If you need to do custom logic in a specific table, and the custom logic must occur for every operation on that table, it may make more sense to implement your custom code in the insert(), update() and delete() methods of your Table class. However, sometimes it may be necessary to do custom logic in the Row class.

Below are some example cases where it might make sense to implement custom logic in a Row class instead of in the Table class:

Example #15 Example of custom logic in a Row class

The custom logic may not apply in all cases of operations on the respective Table. You can provide custom logic on demand by implementing it in a Row class and creating an instance of the Table class with that custom Row class specified. Otherwise, the Table uses the default Row class.

You need data operations on this table to record the operation to a Zend_Log object, but only if the application configuration has enabled this behavior.
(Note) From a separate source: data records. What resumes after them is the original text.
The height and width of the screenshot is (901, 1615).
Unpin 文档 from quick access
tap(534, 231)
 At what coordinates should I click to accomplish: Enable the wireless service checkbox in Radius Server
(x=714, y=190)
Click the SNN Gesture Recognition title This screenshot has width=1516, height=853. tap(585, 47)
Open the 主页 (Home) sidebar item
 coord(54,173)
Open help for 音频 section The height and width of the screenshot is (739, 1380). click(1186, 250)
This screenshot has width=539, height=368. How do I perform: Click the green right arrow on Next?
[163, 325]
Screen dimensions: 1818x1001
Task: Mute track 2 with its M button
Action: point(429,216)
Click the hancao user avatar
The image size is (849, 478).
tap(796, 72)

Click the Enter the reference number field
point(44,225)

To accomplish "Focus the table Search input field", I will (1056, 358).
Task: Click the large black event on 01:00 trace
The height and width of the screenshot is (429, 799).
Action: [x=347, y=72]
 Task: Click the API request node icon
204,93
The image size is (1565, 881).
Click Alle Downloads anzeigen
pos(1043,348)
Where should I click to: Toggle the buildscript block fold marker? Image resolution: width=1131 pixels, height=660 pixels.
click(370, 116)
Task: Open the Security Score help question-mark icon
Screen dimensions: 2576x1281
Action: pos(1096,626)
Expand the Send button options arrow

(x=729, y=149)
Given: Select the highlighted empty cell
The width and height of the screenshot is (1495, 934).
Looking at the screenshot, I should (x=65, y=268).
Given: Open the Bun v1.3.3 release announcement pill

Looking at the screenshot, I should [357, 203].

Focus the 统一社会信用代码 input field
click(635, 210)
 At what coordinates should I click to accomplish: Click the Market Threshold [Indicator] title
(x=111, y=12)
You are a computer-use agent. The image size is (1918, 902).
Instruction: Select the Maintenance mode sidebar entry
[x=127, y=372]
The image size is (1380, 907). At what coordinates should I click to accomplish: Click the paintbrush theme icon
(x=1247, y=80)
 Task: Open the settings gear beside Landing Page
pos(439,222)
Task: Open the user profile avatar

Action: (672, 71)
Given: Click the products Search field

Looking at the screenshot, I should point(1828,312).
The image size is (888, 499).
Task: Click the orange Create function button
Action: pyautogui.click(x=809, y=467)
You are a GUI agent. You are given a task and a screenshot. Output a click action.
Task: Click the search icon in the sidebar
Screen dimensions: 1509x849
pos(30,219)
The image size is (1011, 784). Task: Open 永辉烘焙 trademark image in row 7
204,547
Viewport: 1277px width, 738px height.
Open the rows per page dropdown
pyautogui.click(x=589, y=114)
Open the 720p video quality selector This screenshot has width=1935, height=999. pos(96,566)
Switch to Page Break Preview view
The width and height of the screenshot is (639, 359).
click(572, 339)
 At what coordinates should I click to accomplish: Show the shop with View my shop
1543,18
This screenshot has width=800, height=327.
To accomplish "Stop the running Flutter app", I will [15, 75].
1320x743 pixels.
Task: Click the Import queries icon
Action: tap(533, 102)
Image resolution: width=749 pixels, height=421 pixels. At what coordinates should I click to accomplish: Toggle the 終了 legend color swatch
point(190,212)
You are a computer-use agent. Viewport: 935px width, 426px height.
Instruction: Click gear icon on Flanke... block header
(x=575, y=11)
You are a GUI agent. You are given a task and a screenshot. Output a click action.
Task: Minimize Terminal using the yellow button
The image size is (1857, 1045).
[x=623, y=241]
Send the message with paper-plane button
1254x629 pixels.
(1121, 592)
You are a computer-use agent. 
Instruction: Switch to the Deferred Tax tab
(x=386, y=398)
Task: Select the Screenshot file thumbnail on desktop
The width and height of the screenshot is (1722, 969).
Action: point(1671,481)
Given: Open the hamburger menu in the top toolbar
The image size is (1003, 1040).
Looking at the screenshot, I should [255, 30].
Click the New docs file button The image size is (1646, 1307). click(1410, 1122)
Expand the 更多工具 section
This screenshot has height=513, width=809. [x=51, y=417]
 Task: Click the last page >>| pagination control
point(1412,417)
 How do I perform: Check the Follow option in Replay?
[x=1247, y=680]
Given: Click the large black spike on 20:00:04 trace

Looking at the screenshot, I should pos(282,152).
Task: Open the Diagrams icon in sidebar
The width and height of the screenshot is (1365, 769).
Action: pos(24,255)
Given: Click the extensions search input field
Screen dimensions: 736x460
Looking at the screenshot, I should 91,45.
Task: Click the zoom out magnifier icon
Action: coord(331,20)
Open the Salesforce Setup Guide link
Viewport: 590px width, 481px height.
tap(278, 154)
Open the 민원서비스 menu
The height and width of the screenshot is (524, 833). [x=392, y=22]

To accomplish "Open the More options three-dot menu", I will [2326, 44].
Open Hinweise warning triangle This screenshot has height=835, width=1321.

class MyLoggingRow extends Zend_Db_Table_Row_Abstract
{
    protected function _insert()
    {
        $log = Zend_Registry::get('database_log');
        $log->info(Zend_Debug::dump($this->_data,
                                    "INSERT: $this->_tableClass",
                                    false)
                  );
    }
}

// $loggingEnabled is an example property that depends
// on your application configuration
if ($loggingEnabled) {
    $bugs = new Bugs(array('rowClass' => 'MyLoggingRow'));
} else {
    $bugs = new Bugs();
}

Example #16 Example of a Row class that logs insert data for multiple tables

The custom logic may be common to multiple tables. Instead of implementing the same custom logic in every one of your Table classes, you can implement the code for such actions in the definition of a Row class, and use this Row in each of your Table classes.

In this example, the logging code is identical in all table classes.

class MyLoggingRow extends Zend_Db_Table_Row_Abstract
{
    protected function _insert()
    {
        $log = Zend_Registry::get('database_log');
        $log->info(Zend_Debug::dump($this->_data,
                                    "INSERT: $this->_tableClass",
                                    false)
                  );
    }
}

class Bugs extends Zend_Db_Table_Abstract
{
    protected $_name = 'bugs';
    protected $_rowClass = 'MyLoggingRow';
}

class Products extends Zend_Db_Table_Abstract
{
    protected $_name = 'products';
    protected $_rowClass = 'MyLoggingRow';
}

Define Inflection in Zend_Db_Table_Row

Some people prefer that the table class name match a table name in the RDBMS by using a string transformation called inflection.

Zend_Db classes do not implement inflection by default. See the chapter about extending inflection for an explanation of this policy.

If you prefer to use inflection, then you must implement the transformation yourself, by overriding the _transformColumn() method in a custom Row class, and using that custom Row class when you perform queries against your Table class.

Example #17 Example of defining an inflection transformation

This allows you to use an inflected version of the column name in the accessors. The Row class uses the _transformColumn() method to change the name you use to the native column name in the database table.

class MyInflectedRow extends Zend_Db_Table_Row_Abstract
{
    protected function _transformColumn($columnName)
    {
        $nativeColumnName = myCustomInflector($columnName);
        return $nativeColumnName;
    }
}

class Bugs extends Zend_Db_Table_Abstract
{
    protected $_name = 'bugs';
    protected $_rowClass = 'MyInflectedRow';
}

$bugs = new Bugs();
$row = $bugs->fetchNew();

// Use camelcase column names, and rely on the
// transformation function to change it into the
// native representation.
$row->bugDescription = 'New description';

You are responsible for writing the functions to perform inflection transformation. Zend Framework does not provide such a function.